Material shown -
____

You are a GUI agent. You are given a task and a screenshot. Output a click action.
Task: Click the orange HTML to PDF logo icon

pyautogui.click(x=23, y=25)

____

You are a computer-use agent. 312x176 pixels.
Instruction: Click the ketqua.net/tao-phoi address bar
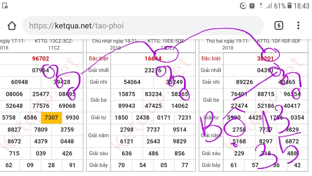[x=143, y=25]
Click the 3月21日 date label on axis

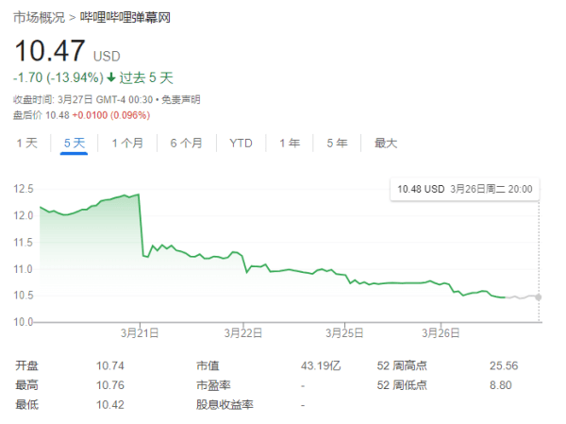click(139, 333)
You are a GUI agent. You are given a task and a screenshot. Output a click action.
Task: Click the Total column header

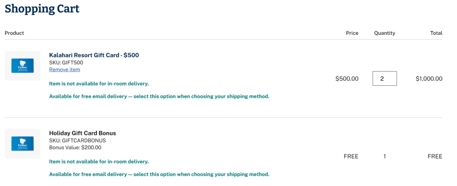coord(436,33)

____

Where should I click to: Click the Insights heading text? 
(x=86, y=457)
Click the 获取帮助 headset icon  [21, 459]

____

Description of the task -
From the records above, retype only the lines starting at the line that contains "Where should I" and ending at the line that contains "Click the 获取帮助", both included.

Expected answer -
Where should I click to: Click the Insights heading text? 
(x=86, y=457)
Click the 获取帮助 headset icon  [21, 459]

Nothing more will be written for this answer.